Ontem a "religiosidade" dessa tag se quebrou. Acabei não postando.
Mããns, sem problemas, posto hoje, postarei é AGORA! Hahaha
Percebi que não tinha contado direito a saga de Suewellyn, a piriguétchy da Inglaterra do livro que eu tava lendo. E como uma leitora, pediu.. Pedido de leitora, é ordem!
Bom, como vocês sabem, depois da minha decepção com o todopop "Morro dos Ventos Uivantes", achei um livro perdido nos confins da biblioteca da faculdade, li a primeira página, gostei e resolvi levar pra casa.
O livro era de uma escritora inglesa que eu nunca tinha ouvido falar, Victoria Holt. Depois, descobri que ela era um dos muitos pseudônimos de Eleanor Hibbert, uma das mais prolíficas (? - continuo sem saber o que é isso) escritoras inglesas de ficção do mundo.
O nome do dito é "A máscara da sedutora", e me rendeu maus momentos na academia, quando levei pra ler enquanto fazia bicicleta e meu professor encasquetou que era um livro pornô.
Ele me prometeu um exemplar de "Sabrina", haha. Ai, desgraça.
Bom, apesar de ter me gerado uma má reputação na academia, o livro é muito bom.

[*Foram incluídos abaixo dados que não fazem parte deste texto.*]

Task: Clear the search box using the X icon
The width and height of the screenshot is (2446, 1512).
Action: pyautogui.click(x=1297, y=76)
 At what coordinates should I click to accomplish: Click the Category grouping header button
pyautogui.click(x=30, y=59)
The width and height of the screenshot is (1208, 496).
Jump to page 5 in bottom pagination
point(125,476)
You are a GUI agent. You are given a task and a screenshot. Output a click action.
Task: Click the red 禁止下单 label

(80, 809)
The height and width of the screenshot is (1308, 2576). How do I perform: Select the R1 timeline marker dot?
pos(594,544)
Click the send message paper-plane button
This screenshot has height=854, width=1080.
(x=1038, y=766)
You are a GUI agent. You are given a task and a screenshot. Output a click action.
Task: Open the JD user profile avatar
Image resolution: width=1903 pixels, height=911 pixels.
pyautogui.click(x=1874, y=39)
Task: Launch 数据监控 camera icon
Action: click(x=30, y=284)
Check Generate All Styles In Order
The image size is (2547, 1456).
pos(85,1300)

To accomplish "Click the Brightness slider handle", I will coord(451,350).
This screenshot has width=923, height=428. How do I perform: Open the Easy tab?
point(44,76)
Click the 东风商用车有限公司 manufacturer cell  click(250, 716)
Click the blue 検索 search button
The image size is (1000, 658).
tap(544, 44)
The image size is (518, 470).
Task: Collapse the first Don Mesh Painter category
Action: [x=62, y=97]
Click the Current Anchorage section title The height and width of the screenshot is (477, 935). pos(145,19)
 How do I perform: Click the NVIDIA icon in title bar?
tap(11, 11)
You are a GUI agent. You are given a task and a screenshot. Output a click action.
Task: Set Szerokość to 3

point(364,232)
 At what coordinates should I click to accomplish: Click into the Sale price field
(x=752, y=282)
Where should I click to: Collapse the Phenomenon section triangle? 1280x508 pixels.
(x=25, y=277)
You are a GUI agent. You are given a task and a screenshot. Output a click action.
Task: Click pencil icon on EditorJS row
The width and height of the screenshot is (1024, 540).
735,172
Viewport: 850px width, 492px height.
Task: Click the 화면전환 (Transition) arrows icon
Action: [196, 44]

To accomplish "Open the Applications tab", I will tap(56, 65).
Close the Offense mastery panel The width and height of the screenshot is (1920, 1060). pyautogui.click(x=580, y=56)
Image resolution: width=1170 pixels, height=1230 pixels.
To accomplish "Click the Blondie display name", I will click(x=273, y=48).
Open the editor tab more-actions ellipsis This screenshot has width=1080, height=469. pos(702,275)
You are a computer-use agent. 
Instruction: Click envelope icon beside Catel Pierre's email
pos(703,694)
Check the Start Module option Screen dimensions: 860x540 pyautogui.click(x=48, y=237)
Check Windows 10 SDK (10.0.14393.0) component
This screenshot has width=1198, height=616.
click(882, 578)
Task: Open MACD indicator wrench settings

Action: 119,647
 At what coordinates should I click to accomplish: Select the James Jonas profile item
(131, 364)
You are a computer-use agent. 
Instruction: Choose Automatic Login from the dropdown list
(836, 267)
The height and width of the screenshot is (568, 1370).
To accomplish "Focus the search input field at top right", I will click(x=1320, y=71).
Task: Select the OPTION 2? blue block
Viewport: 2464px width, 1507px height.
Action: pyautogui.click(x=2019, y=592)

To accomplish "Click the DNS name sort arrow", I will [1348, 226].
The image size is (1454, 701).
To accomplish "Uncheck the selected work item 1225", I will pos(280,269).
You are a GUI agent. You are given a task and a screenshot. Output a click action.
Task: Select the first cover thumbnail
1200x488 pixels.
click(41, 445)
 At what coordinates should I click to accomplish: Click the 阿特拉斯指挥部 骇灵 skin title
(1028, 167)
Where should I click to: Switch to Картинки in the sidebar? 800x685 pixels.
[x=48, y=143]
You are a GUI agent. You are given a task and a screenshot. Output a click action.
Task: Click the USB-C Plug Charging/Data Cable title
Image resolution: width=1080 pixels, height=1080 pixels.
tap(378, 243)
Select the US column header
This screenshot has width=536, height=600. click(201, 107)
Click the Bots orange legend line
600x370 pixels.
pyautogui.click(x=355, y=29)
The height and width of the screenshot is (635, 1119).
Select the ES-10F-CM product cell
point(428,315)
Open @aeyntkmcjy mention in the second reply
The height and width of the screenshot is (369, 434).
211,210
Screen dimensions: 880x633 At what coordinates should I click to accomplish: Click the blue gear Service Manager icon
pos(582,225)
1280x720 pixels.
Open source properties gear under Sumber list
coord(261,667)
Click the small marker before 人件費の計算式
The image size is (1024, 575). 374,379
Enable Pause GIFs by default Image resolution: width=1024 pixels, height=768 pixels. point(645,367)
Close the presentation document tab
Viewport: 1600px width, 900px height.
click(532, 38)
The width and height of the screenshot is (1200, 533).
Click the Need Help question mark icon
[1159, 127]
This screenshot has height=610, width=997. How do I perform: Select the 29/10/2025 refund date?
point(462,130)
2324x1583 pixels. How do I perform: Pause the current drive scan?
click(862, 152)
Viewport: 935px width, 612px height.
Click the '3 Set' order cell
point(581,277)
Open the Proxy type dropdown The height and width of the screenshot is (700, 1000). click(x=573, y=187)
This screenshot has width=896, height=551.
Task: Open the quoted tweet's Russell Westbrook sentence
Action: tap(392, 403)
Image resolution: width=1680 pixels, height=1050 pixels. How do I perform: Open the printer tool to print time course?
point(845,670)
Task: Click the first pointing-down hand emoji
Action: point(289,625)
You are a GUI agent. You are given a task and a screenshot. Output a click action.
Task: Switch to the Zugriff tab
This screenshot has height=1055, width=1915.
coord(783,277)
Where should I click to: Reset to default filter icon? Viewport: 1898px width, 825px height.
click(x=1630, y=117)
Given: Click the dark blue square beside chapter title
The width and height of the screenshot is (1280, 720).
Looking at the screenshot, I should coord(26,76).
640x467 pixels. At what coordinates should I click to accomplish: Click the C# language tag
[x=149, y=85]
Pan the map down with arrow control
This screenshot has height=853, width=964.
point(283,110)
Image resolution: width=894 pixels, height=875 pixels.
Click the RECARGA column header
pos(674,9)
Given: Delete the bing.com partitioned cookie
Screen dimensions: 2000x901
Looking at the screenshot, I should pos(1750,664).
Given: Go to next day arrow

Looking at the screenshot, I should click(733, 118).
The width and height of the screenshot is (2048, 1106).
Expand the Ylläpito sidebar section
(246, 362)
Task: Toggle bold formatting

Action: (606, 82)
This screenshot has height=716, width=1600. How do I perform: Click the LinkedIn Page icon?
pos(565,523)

É a história de uma menininha que vive com uma família que não é dela e a despréééza total. Já sentiram o porque a vibe do nome de novela mexicana, né.
Enrola um pouco nesse sofrimento inicial, pra depois chegar a mãe verdadeira dela, que costumava visitá-la lá, e fugir com a menina.
Daí, começa um parênteses em que a autora conta a história da mãe dela, Annabel. Ela mesmo já era toda piriguétchy, curtia um bophe e fazer uma inveja pra prima rica dela, a Jessamy (eu sei, hahaha).
Só que a Jessamy - rica, porém feiosa - consegue um casamento tudibão com um médico partidão que mora num castelo.
CLAARO que Annabel acaba se apaixonando por ele, mas antes de conhecê-lo como noivo da amygha. Gente, atóron essas vibes meio Maria do Bairro, com história de amor proibido e sofrimento exagerado. Super me atrai.
Pra mim, novela mexicana sempre foi obra de arte. Eu sei que era tosco, mas é aquele tipo de coisa que, de tão ruim, fica bom!
Olha só que trendsetter que era a Televisa, colocando delineador e cílios postiços até nas faxineiras? Lançando temdemsia desde... bom, sei lá, desde muito tempo atrás!
E o melhor é que só tinha um galã em todas as novelas, hahaha! O Fernando Colunga nunca tirou férias na vida, coitado. Fato.
Ah, creuza. Não me julgue. Falae se você também não sabia a abertura da Usurpadora de cor, vai!
Paola Braccho te despréééza!
Enfim, voltando (foco, criatura).
Então depois de Jessamy amarrar o bophe, os dois vão morar no tal castelo e chamam a prima pra ir junto.
Claro que não ia dar certo, néam. A primoca safadeenha e Joel, o marido infiel começam um caso. Aí a novela mexicana ganha uma vibe toda The Tudors, pois o castelo é um lugar muito propício para esta - e outras!- infidelidades.
Acontece que - bapho!- Annabel engravida da menina e os dois acabam fugindo pra uma ilha. Onde tem um vulcão.
Sim, minha gente, tem de tudo nesse livro. Novela mexicana, The Tudors, Australia, tudo. Dona Victoria era uma pessoa muito eclética e quis colocar todas as suas idéias numa saga só.
Deu no que deu.
Tem mais, muito mais drama, com direito a irmão matando irmão, ilha sendo destruída por um vulcão, assassinatos, intrigas e tals..
Eu achei o livro muito engraçado por essa ânsia da autora de escrever 23 histórias em uma só. É legal de ler, gostoso, mas tinha horas que eu parava e ria sozinha da bagunça.
Honestamente, acho que ela podia ter desenvolvido mais umas partes interessantes, mas mesmo assim eu recomendo. Se não pela história, pelos nomes maravilhosos.
Gente, vamos parar e refletir nesse nome. Quem nomeia uma criança assim?
E depois fala que pobre é que é uma desgraça, que dá uns nomes toscos.
A mãe dela fica rica, mora nasoropa e ainda me dá esse nome de quenga pra criatura. Não me conformo na falta de noção.
Agora que o livro acabou, eu surtei com Saramago (que desconhece parágrafos e travessões) pra faculdade, desisti na página 80 (credoemcruz, como era chato) e fui lá achar outro livro da mesma autora: "A mulher secreta".
Só digo duas coisas:
- Victoria Holtz adora adjetivos começados com "s"
- Nem preciso dizer o que meu professor da academia disse do livro novo.
PS: desculpem por esse post doido, tô muito louca hoje, hahaha.